Stored entries
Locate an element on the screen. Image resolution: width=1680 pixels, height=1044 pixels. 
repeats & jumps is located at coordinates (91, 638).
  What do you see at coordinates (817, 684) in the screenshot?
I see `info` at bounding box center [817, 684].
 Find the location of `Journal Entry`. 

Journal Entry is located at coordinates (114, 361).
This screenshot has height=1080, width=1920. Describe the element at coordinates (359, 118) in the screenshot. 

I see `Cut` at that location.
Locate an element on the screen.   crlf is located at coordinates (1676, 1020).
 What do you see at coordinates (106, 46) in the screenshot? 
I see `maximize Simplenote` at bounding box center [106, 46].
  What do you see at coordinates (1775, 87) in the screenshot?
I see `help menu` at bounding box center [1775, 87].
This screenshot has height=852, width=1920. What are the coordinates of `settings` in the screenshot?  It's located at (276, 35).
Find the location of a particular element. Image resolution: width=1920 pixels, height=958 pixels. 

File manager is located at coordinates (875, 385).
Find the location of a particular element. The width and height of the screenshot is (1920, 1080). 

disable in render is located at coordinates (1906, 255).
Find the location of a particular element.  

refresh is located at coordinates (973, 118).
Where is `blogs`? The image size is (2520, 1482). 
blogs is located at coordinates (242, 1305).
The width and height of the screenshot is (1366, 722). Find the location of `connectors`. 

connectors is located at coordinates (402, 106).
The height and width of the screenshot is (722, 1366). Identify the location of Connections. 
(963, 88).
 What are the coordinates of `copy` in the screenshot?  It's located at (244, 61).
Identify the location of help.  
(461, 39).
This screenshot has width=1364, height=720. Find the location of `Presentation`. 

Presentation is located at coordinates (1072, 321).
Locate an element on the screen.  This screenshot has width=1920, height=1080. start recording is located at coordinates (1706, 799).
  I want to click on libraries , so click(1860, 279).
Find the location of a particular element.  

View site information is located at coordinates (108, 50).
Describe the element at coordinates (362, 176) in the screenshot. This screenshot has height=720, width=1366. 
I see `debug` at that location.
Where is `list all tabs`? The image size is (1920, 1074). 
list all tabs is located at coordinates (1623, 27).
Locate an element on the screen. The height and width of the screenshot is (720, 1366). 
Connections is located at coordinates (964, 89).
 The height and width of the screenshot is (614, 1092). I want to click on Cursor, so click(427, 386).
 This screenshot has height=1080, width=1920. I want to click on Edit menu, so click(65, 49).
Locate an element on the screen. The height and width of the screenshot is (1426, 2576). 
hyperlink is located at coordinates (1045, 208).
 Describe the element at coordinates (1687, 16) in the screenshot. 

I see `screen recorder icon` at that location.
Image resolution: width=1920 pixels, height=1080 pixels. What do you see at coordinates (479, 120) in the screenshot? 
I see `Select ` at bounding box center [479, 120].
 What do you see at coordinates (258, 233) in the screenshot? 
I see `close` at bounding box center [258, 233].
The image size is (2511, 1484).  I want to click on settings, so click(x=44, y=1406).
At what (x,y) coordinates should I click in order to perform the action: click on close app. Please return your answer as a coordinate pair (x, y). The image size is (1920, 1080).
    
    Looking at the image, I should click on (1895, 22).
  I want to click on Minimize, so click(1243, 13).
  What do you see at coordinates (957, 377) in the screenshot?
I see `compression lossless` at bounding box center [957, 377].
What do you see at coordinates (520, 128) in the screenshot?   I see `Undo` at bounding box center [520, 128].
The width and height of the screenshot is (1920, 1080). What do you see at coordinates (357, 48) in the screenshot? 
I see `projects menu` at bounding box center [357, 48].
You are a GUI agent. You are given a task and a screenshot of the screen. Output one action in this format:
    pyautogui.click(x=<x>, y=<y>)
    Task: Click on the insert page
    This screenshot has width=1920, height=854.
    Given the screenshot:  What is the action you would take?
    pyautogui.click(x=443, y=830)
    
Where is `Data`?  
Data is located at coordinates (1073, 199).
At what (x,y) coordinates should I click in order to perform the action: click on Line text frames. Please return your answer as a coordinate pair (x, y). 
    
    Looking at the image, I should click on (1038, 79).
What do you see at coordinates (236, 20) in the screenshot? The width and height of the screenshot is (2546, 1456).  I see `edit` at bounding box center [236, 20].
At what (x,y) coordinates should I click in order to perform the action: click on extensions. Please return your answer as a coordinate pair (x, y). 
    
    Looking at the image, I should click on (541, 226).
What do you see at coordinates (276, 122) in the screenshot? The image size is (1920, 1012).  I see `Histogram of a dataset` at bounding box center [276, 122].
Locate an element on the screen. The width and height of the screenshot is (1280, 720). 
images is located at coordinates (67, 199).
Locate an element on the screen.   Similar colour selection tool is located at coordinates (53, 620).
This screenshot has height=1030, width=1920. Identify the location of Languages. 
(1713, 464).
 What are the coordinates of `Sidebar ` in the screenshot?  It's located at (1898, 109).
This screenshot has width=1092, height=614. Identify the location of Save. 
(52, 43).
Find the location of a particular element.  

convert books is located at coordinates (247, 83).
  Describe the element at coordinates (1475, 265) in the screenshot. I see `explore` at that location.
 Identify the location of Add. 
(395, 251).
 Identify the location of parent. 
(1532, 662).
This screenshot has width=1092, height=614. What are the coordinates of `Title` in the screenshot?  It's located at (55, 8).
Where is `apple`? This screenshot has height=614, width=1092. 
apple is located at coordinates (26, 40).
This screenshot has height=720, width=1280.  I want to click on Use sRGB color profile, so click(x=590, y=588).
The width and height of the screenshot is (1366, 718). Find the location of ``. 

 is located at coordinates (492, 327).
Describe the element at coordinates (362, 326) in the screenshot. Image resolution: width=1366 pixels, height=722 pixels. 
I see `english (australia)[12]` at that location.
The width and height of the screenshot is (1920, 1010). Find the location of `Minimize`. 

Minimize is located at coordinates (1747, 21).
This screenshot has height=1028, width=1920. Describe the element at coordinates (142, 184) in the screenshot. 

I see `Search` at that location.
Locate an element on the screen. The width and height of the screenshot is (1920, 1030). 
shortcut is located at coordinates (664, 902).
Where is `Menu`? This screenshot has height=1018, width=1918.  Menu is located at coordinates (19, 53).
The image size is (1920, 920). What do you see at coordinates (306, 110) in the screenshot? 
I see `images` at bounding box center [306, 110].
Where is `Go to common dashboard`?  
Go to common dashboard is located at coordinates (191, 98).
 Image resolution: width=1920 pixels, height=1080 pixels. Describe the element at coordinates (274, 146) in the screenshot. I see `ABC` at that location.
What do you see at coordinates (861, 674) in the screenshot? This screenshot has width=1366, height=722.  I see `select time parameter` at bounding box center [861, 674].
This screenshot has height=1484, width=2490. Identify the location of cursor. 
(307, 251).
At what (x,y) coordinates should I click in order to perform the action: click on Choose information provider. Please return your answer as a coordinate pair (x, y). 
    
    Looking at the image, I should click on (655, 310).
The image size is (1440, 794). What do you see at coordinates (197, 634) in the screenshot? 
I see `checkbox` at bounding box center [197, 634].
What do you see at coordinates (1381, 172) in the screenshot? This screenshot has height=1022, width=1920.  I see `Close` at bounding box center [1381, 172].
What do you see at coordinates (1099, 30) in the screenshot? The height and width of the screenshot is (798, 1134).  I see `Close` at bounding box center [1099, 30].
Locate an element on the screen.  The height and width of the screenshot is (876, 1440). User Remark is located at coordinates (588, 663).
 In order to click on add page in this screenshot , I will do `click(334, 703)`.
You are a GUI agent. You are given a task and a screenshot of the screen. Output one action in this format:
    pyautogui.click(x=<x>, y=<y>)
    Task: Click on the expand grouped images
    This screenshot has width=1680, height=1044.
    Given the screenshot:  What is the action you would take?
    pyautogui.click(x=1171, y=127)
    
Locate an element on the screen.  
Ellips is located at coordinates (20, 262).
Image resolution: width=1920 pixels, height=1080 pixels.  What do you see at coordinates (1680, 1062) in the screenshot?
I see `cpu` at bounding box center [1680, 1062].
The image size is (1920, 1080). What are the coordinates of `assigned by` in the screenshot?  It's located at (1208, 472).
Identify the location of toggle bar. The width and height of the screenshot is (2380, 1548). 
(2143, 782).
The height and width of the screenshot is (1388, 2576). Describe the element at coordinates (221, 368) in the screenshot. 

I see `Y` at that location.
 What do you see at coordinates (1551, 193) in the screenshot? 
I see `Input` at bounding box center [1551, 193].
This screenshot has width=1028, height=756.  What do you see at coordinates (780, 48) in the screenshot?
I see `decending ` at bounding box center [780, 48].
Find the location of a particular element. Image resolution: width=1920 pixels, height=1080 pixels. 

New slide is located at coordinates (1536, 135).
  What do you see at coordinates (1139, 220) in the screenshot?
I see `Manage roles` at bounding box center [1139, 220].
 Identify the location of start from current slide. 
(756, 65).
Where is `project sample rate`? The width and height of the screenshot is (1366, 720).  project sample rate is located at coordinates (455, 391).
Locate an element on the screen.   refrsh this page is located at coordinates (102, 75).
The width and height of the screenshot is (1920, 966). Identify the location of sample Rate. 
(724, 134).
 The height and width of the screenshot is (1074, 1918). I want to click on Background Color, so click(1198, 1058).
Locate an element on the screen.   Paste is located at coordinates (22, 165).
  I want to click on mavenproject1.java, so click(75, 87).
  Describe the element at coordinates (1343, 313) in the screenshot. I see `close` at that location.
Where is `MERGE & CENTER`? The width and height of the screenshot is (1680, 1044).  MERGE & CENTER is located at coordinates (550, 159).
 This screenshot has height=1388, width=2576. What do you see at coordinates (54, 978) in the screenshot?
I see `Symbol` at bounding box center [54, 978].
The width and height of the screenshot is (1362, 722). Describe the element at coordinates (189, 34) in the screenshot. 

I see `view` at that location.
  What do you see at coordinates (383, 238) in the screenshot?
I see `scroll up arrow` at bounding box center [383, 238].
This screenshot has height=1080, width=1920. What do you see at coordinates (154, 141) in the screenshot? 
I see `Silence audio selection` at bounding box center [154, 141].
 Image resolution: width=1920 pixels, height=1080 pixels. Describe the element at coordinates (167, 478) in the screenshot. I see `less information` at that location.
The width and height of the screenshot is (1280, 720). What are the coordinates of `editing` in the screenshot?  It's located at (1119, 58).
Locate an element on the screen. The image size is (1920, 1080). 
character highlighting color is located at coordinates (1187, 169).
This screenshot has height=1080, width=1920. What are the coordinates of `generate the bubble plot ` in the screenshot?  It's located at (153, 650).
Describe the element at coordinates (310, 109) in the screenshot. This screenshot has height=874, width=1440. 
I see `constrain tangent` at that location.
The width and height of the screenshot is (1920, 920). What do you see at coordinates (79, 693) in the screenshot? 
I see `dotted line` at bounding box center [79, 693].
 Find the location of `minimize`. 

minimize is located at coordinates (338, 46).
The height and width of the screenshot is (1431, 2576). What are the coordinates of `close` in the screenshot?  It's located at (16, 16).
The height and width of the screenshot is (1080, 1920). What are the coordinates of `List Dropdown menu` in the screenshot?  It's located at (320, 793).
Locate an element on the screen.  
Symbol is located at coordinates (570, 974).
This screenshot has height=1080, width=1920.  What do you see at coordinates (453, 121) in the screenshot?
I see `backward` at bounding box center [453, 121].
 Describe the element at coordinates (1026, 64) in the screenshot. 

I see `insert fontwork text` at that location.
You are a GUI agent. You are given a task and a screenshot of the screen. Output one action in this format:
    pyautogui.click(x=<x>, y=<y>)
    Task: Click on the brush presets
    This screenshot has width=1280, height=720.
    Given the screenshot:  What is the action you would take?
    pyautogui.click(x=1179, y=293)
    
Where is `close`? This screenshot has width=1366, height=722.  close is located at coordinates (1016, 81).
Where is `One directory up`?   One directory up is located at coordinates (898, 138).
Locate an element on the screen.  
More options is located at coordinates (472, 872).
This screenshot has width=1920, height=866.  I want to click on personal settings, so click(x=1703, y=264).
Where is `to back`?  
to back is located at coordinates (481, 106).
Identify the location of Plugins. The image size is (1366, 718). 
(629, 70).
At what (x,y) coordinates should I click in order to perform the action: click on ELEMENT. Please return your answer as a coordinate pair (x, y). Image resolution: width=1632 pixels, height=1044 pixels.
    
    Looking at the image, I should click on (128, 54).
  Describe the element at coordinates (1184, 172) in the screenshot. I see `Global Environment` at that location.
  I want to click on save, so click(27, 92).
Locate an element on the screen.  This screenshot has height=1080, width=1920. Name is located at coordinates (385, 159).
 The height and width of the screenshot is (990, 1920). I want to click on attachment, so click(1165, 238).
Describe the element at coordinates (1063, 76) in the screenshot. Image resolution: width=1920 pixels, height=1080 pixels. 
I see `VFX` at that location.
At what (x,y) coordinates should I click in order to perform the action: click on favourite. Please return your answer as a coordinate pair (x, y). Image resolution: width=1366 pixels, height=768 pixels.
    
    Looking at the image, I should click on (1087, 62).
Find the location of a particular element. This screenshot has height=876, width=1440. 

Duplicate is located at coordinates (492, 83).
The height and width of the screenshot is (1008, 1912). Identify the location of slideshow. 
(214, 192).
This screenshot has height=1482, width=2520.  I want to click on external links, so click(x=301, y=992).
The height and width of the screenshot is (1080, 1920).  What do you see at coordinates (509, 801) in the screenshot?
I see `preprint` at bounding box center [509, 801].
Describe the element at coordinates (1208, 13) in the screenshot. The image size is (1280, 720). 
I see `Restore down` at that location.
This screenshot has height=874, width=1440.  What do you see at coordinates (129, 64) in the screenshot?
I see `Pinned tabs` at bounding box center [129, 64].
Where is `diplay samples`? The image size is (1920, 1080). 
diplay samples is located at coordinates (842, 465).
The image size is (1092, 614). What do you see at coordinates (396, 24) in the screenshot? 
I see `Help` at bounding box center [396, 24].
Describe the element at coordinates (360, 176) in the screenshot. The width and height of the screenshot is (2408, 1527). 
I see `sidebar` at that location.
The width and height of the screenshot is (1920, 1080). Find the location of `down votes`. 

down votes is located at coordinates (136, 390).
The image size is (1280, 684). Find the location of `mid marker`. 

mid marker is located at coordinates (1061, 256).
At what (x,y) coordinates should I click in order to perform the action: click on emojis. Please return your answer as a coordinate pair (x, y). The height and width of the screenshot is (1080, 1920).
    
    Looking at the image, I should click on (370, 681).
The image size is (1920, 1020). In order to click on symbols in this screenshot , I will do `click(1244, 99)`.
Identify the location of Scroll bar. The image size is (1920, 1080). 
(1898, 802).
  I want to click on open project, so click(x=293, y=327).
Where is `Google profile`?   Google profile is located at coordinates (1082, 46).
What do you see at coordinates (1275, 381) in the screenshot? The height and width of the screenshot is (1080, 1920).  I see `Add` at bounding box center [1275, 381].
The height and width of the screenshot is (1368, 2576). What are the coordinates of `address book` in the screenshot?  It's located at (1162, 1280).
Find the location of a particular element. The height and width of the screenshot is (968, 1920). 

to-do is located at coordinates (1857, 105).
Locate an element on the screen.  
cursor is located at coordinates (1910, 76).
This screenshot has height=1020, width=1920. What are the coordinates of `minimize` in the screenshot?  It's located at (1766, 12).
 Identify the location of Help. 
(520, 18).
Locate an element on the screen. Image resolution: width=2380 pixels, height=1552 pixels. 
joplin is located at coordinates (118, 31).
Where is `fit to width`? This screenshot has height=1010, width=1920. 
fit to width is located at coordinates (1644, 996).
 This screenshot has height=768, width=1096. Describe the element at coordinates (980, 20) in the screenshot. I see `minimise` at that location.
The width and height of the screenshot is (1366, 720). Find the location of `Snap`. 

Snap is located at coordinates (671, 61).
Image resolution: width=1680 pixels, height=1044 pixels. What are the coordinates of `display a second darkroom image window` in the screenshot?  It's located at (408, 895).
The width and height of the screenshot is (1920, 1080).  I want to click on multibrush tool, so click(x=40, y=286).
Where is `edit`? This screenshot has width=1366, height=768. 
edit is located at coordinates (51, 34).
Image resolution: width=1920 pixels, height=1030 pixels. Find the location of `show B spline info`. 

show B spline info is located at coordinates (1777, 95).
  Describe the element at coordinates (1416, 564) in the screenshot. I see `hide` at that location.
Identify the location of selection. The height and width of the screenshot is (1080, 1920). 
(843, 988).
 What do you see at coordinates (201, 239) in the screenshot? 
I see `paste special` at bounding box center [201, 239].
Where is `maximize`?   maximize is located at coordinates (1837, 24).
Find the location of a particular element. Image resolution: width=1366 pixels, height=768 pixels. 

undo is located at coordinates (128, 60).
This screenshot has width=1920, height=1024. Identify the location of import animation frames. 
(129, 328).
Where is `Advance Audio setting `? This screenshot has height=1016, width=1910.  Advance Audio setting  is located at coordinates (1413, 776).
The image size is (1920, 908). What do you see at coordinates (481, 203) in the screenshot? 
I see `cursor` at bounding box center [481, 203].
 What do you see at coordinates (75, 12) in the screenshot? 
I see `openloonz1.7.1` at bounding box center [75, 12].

__Set exercise__.
Reproduce verbatim the section of the listing above that begins with the line containing "Identify the location of Add." and ends with the line containing "Looking at the image, I should click on (655, 310).", both of those lines included.

__Solved exercise__.
 Identify the location of Add. 
(395, 251).
 Identify the location of parent. 
(1532, 662).
This screenshot has width=1092, height=614. What are the coordinates of `Title` in the screenshot?  It's located at (55, 8).
Where is `apple`? This screenshot has height=614, width=1092. 
apple is located at coordinates (26, 40).
This screenshot has height=720, width=1280.  I want to click on Use sRGB color profile, so click(x=590, y=588).
The width and height of the screenshot is (1366, 718). Find the location of ``. 

 is located at coordinates (492, 327).
Describe the element at coordinates (362, 326) in the screenshot. Image resolution: width=1366 pixels, height=722 pixels. 
I see `english (australia)[12]` at that location.
The width and height of the screenshot is (1920, 1010). Find the location of `Minimize`. 

Minimize is located at coordinates (1747, 21).
This screenshot has height=1028, width=1920. Describe the element at coordinates (142, 184) in the screenshot. 

I see `Search` at that location.
Locate an element on the screen. The width and height of the screenshot is (1920, 1030). 
shortcut is located at coordinates (664, 902).
Where is `Menu`? This screenshot has height=1018, width=1918.  Menu is located at coordinates (19, 53).
The image size is (1920, 920). What do you see at coordinates (306, 110) in the screenshot? 
I see `images` at bounding box center [306, 110].
Where is `Go to common dashboard`?  
Go to common dashboard is located at coordinates (191, 98).
 Image resolution: width=1920 pixels, height=1080 pixels. Describe the element at coordinates (274, 146) in the screenshot. I see `ABC` at that location.
What do you see at coordinates (861, 674) in the screenshot? This screenshot has width=1366, height=722.  I see `select time parameter` at bounding box center [861, 674].
This screenshot has height=1484, width=2490. Identify the location of cursor. 
(307, 251).
At what (x,y) coordinates should I click in order to perform the action: click on Choose information provider. Please return your answer as a coordinate pair (x, y). 
    
    Looking at the image, I should click on (655, 310).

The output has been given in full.